Down to the last line, restate the listing below exactly.
(Supplied material begins)
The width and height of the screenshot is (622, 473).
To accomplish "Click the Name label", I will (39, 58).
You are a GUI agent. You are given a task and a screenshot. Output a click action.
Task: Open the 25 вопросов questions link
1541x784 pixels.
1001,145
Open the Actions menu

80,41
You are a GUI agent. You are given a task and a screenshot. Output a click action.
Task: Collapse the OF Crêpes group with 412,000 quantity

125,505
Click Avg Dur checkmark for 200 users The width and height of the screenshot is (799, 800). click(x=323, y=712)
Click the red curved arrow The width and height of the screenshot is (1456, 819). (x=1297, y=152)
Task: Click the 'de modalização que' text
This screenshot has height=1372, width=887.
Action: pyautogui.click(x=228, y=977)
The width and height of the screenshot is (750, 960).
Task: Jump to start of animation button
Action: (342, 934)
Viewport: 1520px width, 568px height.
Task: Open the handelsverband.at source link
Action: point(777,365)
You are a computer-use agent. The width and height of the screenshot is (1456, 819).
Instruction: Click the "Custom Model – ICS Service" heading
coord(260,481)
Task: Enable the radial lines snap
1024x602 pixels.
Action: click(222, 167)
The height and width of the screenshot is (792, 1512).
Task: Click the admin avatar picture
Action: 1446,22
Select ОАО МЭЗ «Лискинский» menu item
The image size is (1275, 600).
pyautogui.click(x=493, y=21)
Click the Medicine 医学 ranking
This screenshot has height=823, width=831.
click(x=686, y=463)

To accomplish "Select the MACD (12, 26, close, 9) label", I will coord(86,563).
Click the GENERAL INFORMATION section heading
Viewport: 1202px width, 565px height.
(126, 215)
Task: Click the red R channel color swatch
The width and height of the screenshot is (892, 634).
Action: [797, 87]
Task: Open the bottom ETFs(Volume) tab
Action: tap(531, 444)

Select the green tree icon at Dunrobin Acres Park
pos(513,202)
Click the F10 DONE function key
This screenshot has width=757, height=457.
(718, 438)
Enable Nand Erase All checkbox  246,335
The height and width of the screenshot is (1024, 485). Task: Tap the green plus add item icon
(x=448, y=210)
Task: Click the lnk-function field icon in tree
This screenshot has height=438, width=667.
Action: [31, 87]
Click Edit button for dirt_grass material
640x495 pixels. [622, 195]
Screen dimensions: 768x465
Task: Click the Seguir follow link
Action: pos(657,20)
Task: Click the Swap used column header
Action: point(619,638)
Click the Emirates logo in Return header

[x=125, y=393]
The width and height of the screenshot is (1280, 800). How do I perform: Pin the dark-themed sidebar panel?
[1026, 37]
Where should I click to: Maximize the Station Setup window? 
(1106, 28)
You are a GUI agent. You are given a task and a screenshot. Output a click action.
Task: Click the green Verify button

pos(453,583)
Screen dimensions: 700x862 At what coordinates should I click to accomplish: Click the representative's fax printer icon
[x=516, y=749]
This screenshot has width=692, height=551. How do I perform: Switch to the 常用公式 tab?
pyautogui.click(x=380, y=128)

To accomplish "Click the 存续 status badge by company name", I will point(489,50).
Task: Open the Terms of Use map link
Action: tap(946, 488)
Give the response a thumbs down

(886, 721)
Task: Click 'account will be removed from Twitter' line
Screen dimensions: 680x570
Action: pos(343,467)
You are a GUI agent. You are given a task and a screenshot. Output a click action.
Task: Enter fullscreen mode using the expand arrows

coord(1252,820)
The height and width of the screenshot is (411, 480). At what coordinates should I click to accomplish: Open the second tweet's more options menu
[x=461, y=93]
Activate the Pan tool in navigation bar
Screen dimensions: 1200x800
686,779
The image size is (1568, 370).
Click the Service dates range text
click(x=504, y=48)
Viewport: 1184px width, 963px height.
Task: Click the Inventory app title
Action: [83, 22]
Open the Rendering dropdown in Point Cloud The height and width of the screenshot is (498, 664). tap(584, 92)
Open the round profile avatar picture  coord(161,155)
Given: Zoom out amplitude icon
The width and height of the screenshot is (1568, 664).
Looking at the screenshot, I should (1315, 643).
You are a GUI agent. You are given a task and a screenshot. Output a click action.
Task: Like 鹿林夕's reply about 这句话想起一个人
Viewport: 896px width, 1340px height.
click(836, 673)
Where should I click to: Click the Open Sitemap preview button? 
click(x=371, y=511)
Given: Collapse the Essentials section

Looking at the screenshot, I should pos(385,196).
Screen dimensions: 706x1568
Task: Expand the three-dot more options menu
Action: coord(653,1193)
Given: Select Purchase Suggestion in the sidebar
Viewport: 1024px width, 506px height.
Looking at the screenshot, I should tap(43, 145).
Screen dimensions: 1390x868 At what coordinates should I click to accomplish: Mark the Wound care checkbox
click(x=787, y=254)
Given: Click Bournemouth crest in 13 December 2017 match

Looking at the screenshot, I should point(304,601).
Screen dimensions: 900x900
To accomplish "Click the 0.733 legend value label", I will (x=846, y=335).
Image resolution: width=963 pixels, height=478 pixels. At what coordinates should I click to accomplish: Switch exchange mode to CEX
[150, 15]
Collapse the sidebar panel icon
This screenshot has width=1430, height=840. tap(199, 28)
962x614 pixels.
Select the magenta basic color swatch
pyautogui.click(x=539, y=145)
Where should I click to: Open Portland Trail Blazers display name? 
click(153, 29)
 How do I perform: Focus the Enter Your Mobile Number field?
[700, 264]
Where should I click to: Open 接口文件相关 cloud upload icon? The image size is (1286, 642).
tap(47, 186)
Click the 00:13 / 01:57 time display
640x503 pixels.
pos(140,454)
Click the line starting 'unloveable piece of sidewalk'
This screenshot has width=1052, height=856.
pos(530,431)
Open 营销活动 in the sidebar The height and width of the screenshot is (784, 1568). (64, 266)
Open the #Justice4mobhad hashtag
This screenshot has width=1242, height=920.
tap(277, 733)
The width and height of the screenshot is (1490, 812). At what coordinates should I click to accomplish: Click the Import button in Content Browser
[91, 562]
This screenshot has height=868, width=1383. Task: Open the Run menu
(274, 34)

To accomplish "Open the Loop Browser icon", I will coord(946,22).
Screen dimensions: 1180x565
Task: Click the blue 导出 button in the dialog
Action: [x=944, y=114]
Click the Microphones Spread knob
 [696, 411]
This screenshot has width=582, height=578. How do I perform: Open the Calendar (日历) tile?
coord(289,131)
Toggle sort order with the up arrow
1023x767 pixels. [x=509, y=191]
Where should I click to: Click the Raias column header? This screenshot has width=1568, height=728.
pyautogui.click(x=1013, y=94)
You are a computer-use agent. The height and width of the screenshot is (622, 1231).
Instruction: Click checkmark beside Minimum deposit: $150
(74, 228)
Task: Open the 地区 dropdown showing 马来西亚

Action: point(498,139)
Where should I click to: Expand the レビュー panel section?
(Supplied material ends)
- Reply:
The width and height of the screenshot is (622, 473).
To accomplish "Click the Name label", I will (39, 58).
You are a GUI agent. You are given a task and a screenshot. Output a click action.
Task: Open the 25 вопросов questions link
1541x784 pixels.
1001,145
Open the Actions menu

80,41
You are a GUI agent. You are given a task and a screenshot. Output a click action.
Task: Collapse the OF Crêpes group with 412,000 quantity

125,505
Click Avg Dur checkmark for 200 users The width and height of the screenshot is (799, 800). click(x=323, y=712)
Click the red curved arrow The width and height of the screenshot is (1456, 819). (x=1297, y=152)
Task: Click the 'de modalização que' text
This screenshot has height=1372, width=887.
Action: pyautogui.click(x=228, y=977)
The width and height of the screenshot is (750, 960).
Task: Jump to start of animation button
Action: (342, 934)
Viewport: 1520px width, 568px height.
Task: Open the handelsverband.at source link
Action: point(777,365)
You are a computer-use agent. The width and height of the screenshot is (1456, 819).
Instruction: Click the "Custom Model – ICS Service" heading
coord(260,481)
Task: Enable the radial lines snap
1024x602 pixels.
Action: click(222, 167)
The height and width of the screenshot is (792, 1512).
Task: Click the admin avatar picture
Action: 1446,22
Select ОАО МЭЗ «Лискинский» menu item
The image size is (1275, 600).
pyautogui.click(x=493, y=21)
Click the Medicine 医学 ranking
This screenshot has height=823, width=831.
click(x=686, y=463)

To accomplish "Select the MACD (12, 26, close, 9) label", I will coord(86,563).
Click the GENERAL INFORMATION section heading
Viewport: 1202px width, 565px height.
(126, 215)
Task: Click the red R channel color swatch
The width and height of the screenshot is (892, 634).
Action: [797, 87]
Task: Open the bottom ETFs(Volume) tab
Action: tap(531, 444)

Select the green tree icon at Dunrobin Acres Park
pos(513,202)
Click the F10 DONE function key
This screenshot has width=757, height=457.
(718, 438)
Enable Nand Erase All checkbox  246,335
The height and width of the screenshot is (1024, 485). Task: Tap the green plus add item icon
(x=448, y=210)
Task: Click the lnk-function field icon in tree
This screenshot has height=438, width=667.
Action: [31, 87]
Click Edit button for dirt_grass material
640x495 pixels. [622, 195]
Screen dimensions: 768x465
Task: Click the Seguir follow link
Action: pos(657,20)
Task: Click the Swap used column header
Action: point(619,638)
Click the Emirates logo in Return header

[x=125, y=393]
The width and height of the screenshot is (1280, 800). How do I perform: Pin the dark-themed sidebar panel?
[1026, 37]
Where should I click to: Maximize the Station Setup window? 
(1106, 28)
You are a GUI agent. You are given a task and a screenshot. Output a click action.
Task: Click the green Verify button

pos(453,583)
Screen dimensions: 700x862 At what coordinates should I click to accomplish: Click the representative's fax printer icon
[x=516, y=749]
This screenshot has width=692, height=551. How do I perform: Switch to the 常用公式 tab?
pyautogui.click(x=380, y=128)

To accomplish "Click the 存续 status badge by company name", I will point(489,50).
Task: Open the Terms of Use map link
Action: tap(946, 488)
Give the response a thumbs down

(886, 721)
Task: Click 'account will be removed from Twitter' line
Screen dimensions: 680x570
Action: pos(343,467)
You are a GUI agent. You are given a task and a screenshot. Output a click action.
Task: Enter fullscreen mode using the expand arrows

coord(1252,820)
The height and width of the screenshot is (411, 480). At what coordinates should I click to accomplish: Open the second tweet's more options menu
[x=461, y=93]
Activate the Pan tool in navigation bar
Screen dimensions: 1200x800
686,779
The image size is (1568, 370).
Click the Service dates range text
click(x=504, y=48)
Viewport: 1184px width, 963px height.
Task: Click the Inventory app title
Action: [83, 22]
Open the Rendering dropdown in Point Cloud The height and width of the screenshot is (498, 664). tap(584, 92)
Open the round profile avatar picture  coord(161,155)
Given: Zoom out amplitude icon
The width and height of the screenshot is (1568, 664).
Looking at the screenshot, I should (1315, 643).
You are a GUI agent. You are given a task and a screenshot. Output a click action.
Task: Like 鹿林夕's reply about 这句话想起一个人
Viewport: 896px width, 1340px height.
click(836, 673)
Where should I click to: Click the Open Sitemap preview button? 
click(x=371, y=511)
Given: Collapse the Essentials section

Looking at the screenshot, I should pos(385,196).
Screen dimensions: 706x1568
Task: Expand the three-dot more options menu
Action: coord(653,1193)
Given: Select Purchase Suggestion in the sidebar
Viewport: 1024px width, 506px height.
Looking at the screenshot, I should tap(43, 145).
Screen dimensions: 1390x868 At what coordinates should I click to accomplish: Mark the Wound care checkbox
click(x=787, y=254)
Given: Click Bournemouth crest in 13 December 2017 match

Looking at the screenshot, I should point(304,601).
Screen dimensions: 900x900
To accomplish "Click the 0.733 legend value label", I will (x=846, y=335).
Image resolution: width=963 pixels, height=478 pixels. At what coordinates should I click to accomplish: Switch exchange mode to CEX
[150, 15]
Collapse the sidebar panel icon
This screenshot has width=1430, height=840. tap(199, 28)
962x614 pixels.
Select the magenta basic color swatch
pyautogui.click(x=539, y=145)
Where should I click to: Open Portland Trail Blazers display name? 
click(153, 29)
 How do I perform: Focus the Enter Your Mobile Number field?
[700, 264]
Where should I click to: Open 接口文件相关 cloud upload icon? The image size is (1286, 642).
tap(47, 186)
Click the 00:13 / 01:57 time display
640x503 pixels.
pos(140,454)
Click the line starting 'unloveable piece of sidewalk'
This screenshot has width=1052, height=856.
pos(530,431)
Open 营销活动 in the sidebar The height and width of the screenshot is (784, 1568). (64, 266)
Open the #Justice4mobhad hashtag
This screenshot has width=1242, height=920.
tap(277, 733)
The width and height of the screenshot is (1490, 812). At what coordinates should I click to accomplish: Click the Import button in Content Browser
[91, 562]
This screenshot has height=868, width=1383. Task: Open the Run menu
(274, 34)

To accomplish "Open the Loop Browser icon", I will coord(946,22).
Screen dimensions: 1180x565
Task: Click the blue 导出 button in the dialog
Action: [x=944, y=114]
Click the Microphones Spread knob
 [696, 411]
This screenshot has width=582, height=578. How do I perform: Open the Calendar (日历) tile?
coord(289,131)
Toggle sort order with the up arrow
1023x767 pixels. [x=509, y=191]
Where should I click to: Click the Raias column header? This screenshot has width=1568, height=728.
pyautogui.click(x=1013, y=94)
You are a computer-use agent. The height and width of the screenshot is (622, 1231).
Instruction: Click checkmark beside Minimum deposit: $150
(74, 228)
Task: Open the 地区 dropdown showing 马来西亚

Action: point(498,139)
Where should I click to: Expand the レビュー panel section?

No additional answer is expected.